The Big U.S. City Trying to Break with Wall Street.

In a push to divest public funds from corporate giants, Los Angeles is asking voters to approve a city-owned bank.

“Wall Street owns the country.” That was the opening line of a fiery speech by populist leader Mary Elizabeth Lease in 1890. Franklin Roosevelt said it again in a letter to Edward “Colonel” House in 1933, and U.S. Sen. Dick Durbin was still saying it in 2009. “The banks—hard to believe in a time when we’re facing a banking crisis that many of the banks created—are still the most powerful lobby on Capitol Hill,” Durbin said in an interview. “And they frankly own the place.”

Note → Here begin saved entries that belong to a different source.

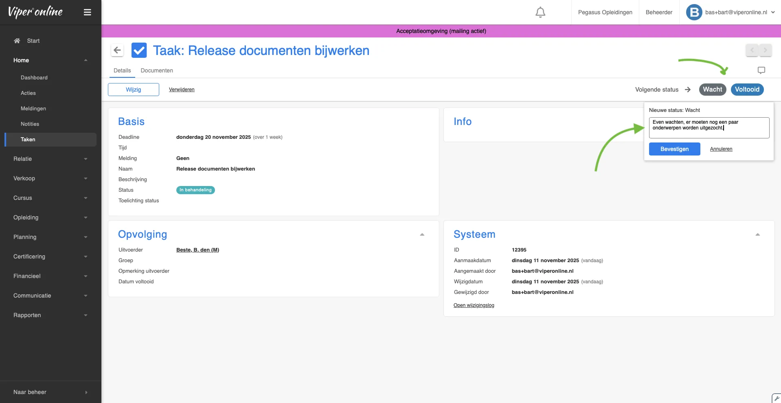Collapse the Opvolging panel
The height and width of the screenshot is (403, 781).
click(x=422, y=234)
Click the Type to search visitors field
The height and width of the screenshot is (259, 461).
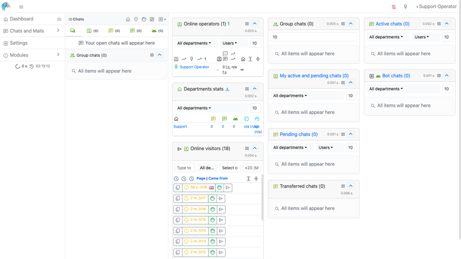(x=184, y=168)
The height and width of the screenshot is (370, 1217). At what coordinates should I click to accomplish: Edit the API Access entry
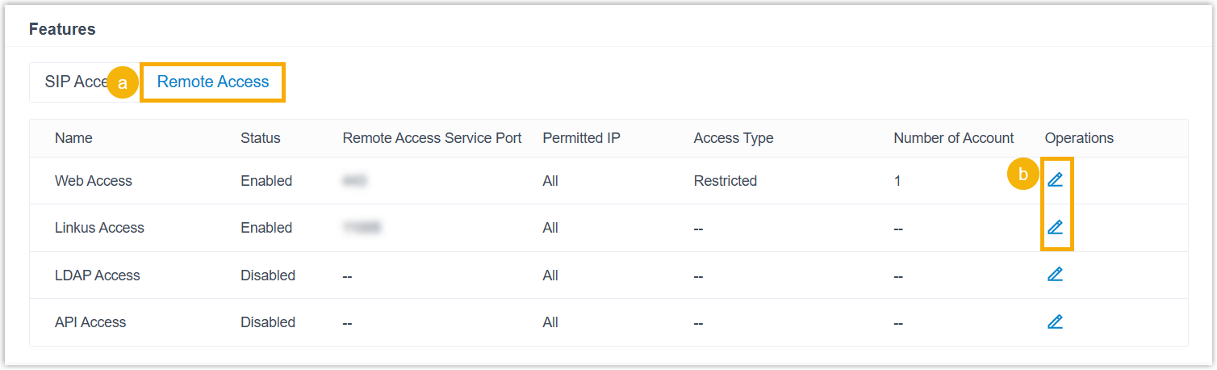point(1055,322)
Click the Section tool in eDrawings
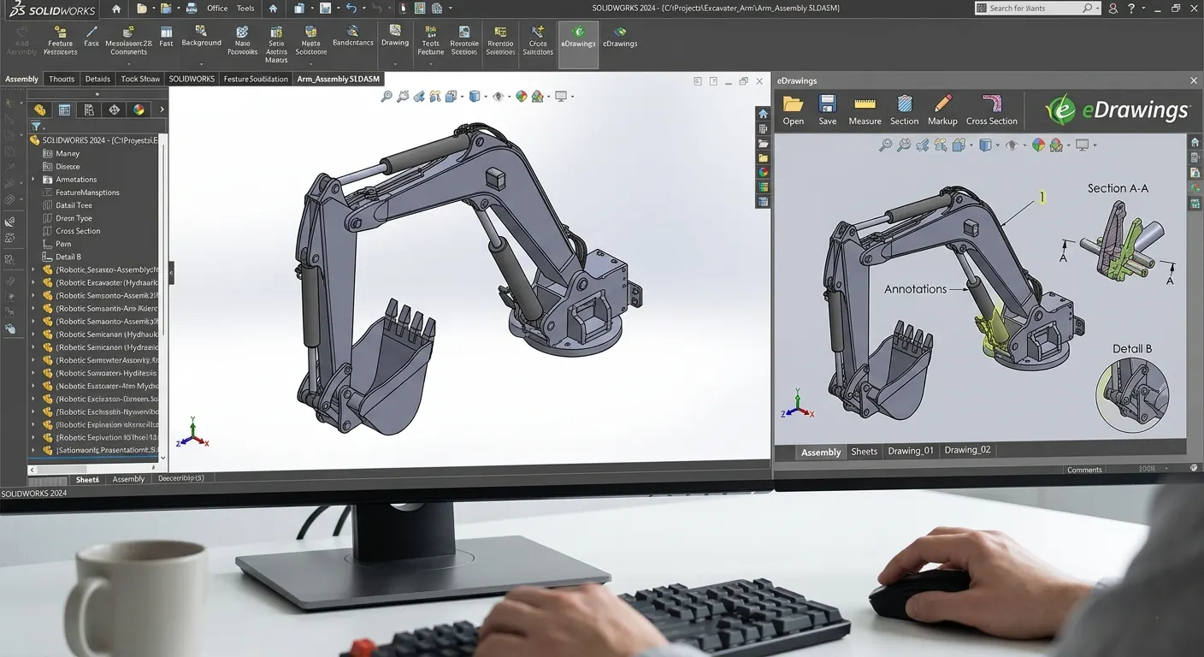This screenshot has width=1204, height=657. coord(904,110)
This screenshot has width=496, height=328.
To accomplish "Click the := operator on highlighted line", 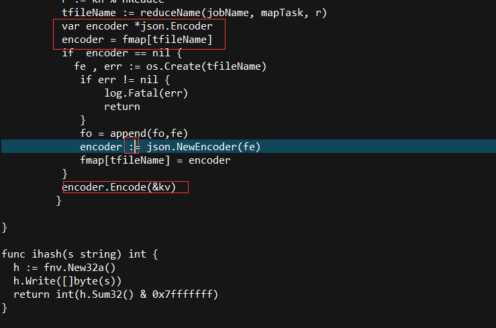I will (x=134, y=147).
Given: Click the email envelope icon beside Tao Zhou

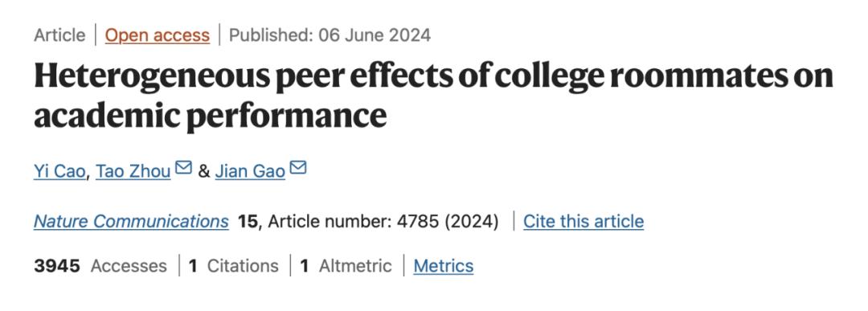Looking at the screenshot, I should (183, 167).
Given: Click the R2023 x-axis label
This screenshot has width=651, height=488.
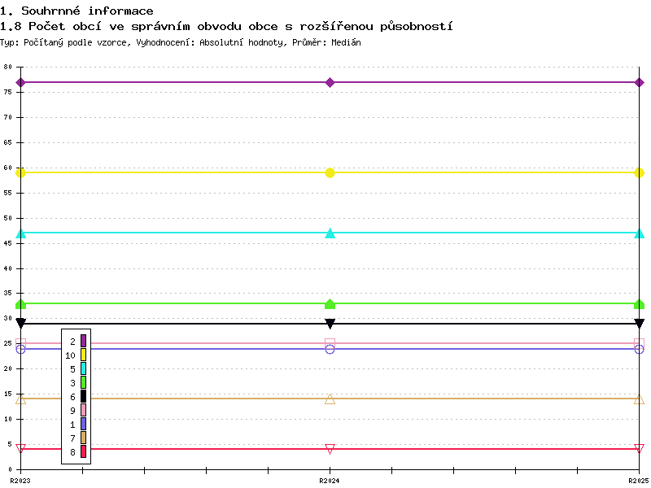Looking at the screenshot, I should tap(20, 481).
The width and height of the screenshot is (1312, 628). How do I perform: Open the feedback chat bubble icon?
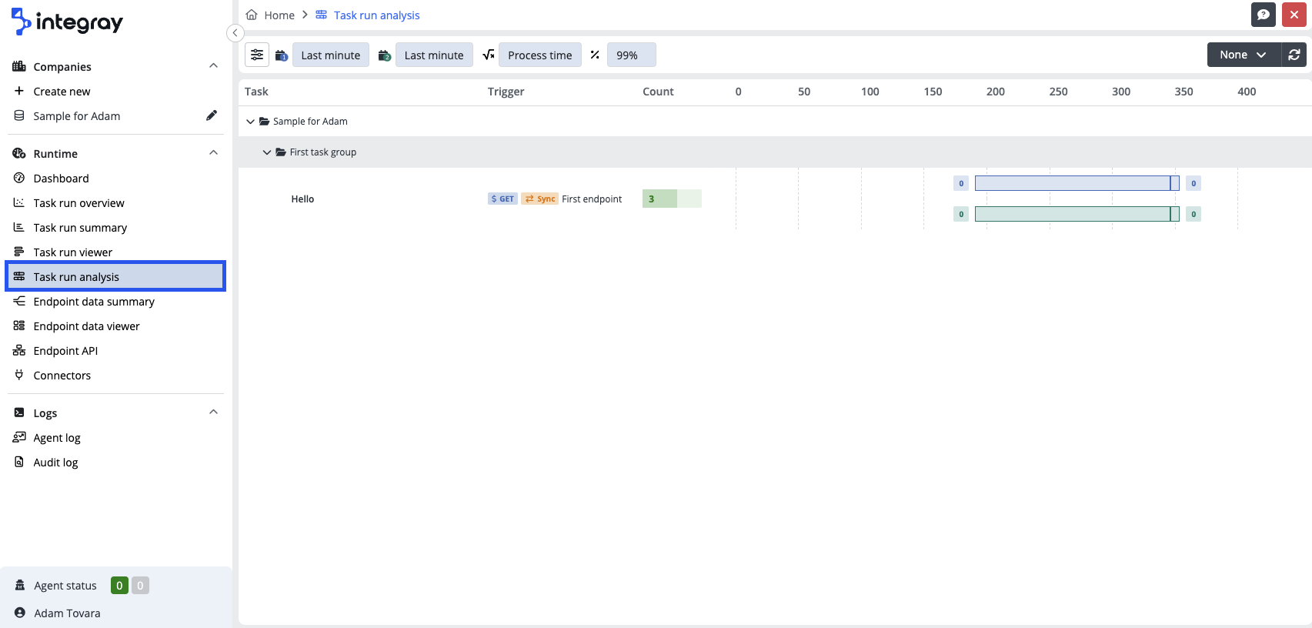[1263, 15]

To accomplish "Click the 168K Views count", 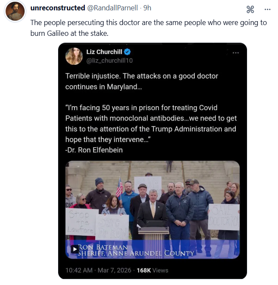I will tap(152, 270).
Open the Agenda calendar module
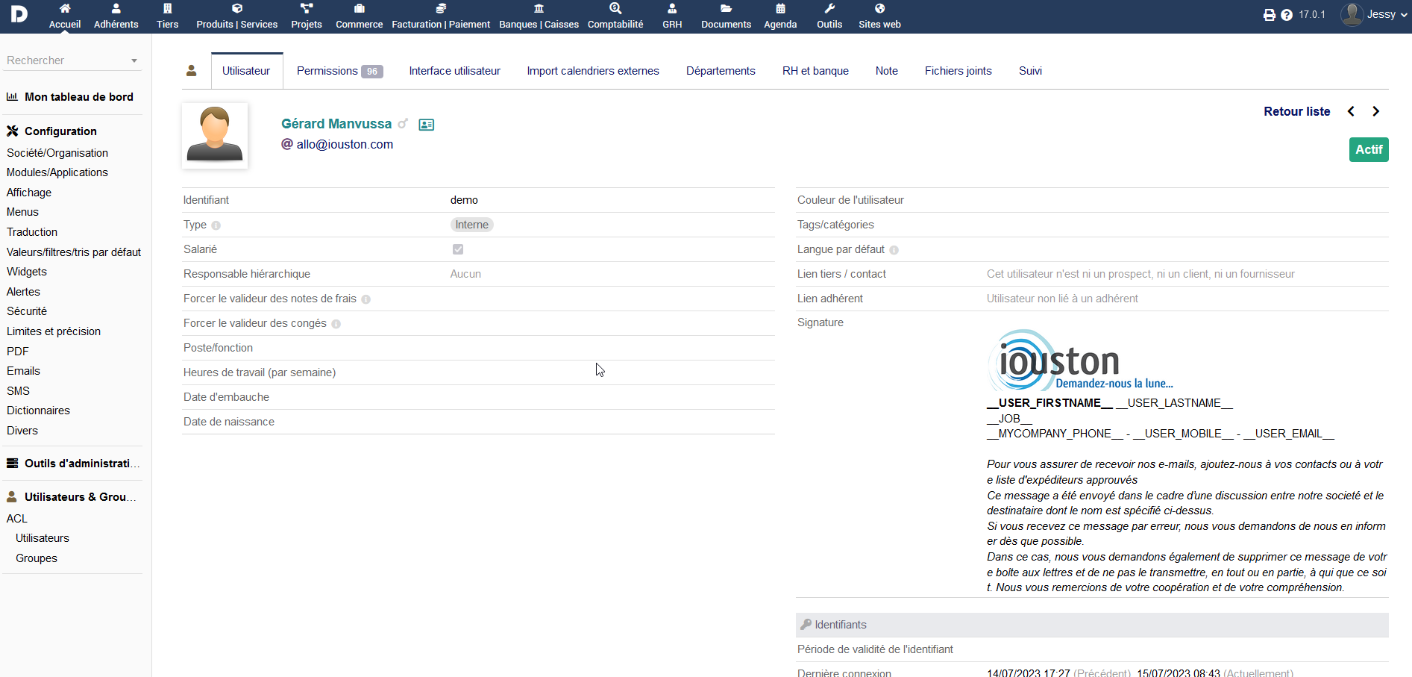Image resolution: width=1412 pixels, height=677 pixels. coord(780,16)
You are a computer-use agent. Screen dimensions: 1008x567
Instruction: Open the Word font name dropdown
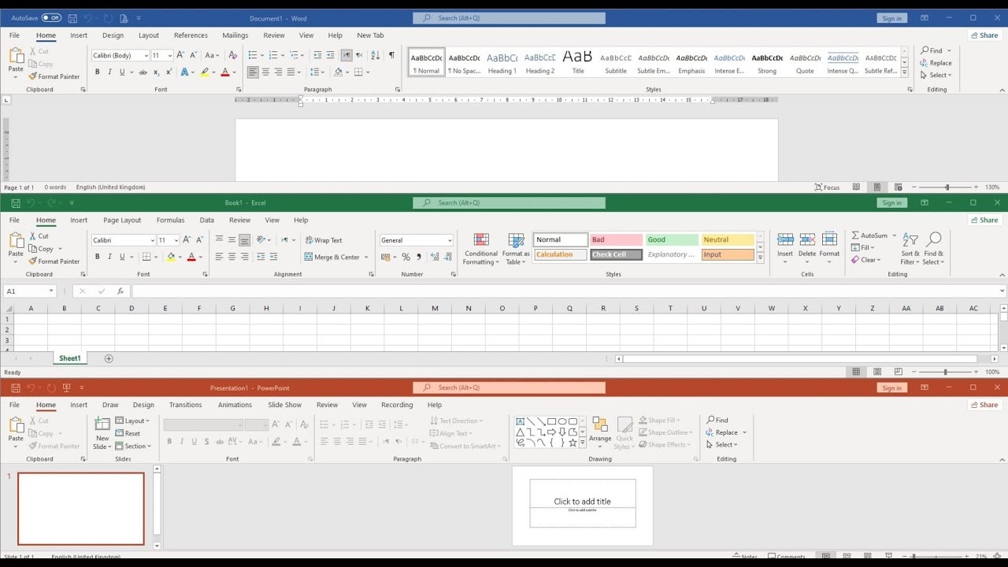click(146, 56)
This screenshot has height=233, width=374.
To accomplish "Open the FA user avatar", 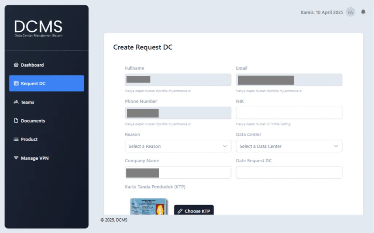I will (351, 12).
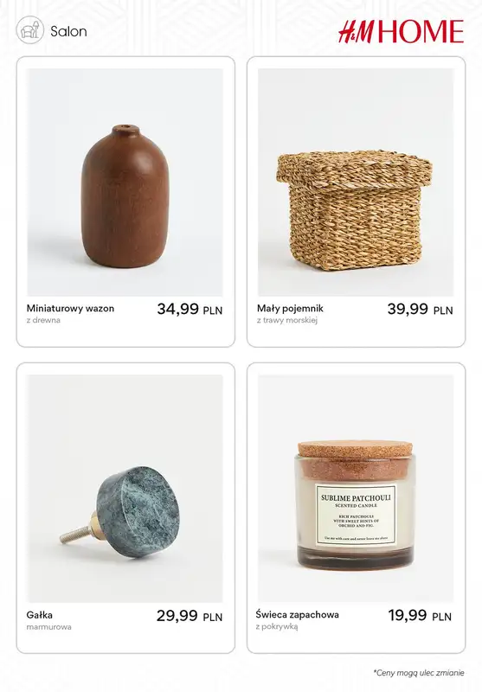Viewport: 482px width, 692px height.
Task: Select the z pokrywką subtitle text
Action: click(x=277, y=626)
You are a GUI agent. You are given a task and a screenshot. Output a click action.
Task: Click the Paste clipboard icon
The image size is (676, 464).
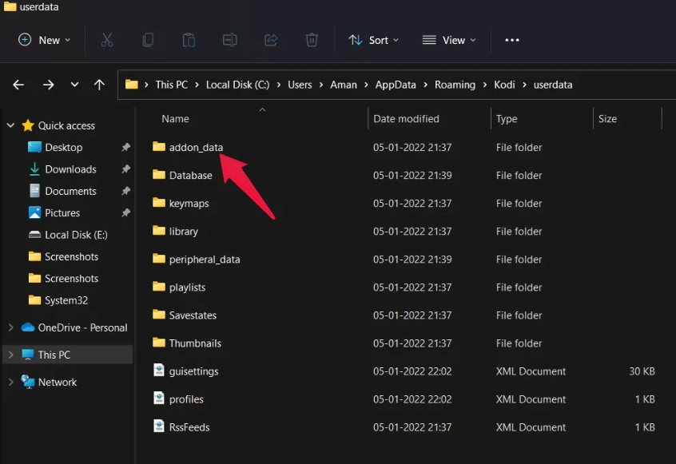(x=189, y=40)
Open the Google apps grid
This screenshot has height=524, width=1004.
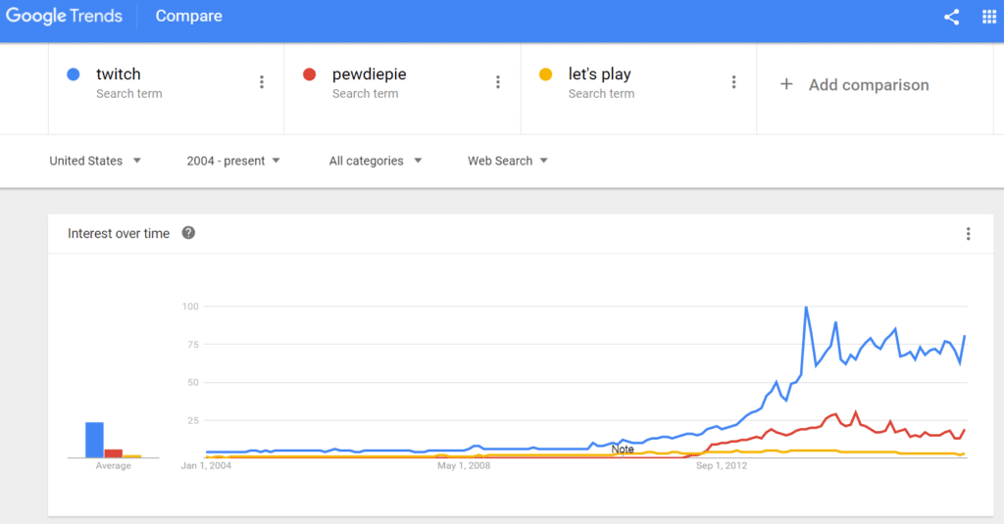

Wall Street banks triggered a credit crisis in 2008 to 2009 that wiped out more than $19 trillion in household wealth, turned some 10 million families out of their homes, and cost almost 9 million jobs in the United States alone; yet the banks were bailed out without penalty, while defrauded homebuyers were left without recourse or compensation. The banks made a killing on interest rate swaps with cities and states across the country, after a compliant and accommodating Federal Reserve dropped interest rates nearly to zero. Attempts to renegotiate these deals have failed.

In Los Angeles, the City Council was forced to reduce the city’s budget by 19 percent after the banking crisis, slashing essential services, while Wall Street has not budged on the $4.9 million it claims annually from the city on its swaps. Wall Street banks are now collecting more from Los Angeles just in fees than the city has available to fix its ailing roads.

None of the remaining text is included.